THE DATA
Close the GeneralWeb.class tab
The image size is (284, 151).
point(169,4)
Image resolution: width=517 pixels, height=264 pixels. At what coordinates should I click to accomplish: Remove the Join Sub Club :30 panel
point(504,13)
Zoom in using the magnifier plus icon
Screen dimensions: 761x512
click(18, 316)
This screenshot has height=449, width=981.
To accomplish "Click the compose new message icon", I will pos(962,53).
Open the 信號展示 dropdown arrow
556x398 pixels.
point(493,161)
---
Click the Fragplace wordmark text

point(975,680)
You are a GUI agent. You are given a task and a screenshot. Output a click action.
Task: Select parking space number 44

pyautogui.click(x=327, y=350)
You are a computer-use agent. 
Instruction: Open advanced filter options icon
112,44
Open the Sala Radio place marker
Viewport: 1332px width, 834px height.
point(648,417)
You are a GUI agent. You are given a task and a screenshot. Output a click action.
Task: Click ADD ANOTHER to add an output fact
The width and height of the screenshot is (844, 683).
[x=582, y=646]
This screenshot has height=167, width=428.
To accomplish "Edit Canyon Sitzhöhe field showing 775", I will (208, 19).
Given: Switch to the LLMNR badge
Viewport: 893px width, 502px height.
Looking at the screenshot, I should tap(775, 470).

EXERCISE DESCRIPTION
Once you have found every line above holding the word "This", copy those lines.

RESPONSE TO THE TASK
This screenshot has height=449, width=981.
This screenshot has height=167, width=428.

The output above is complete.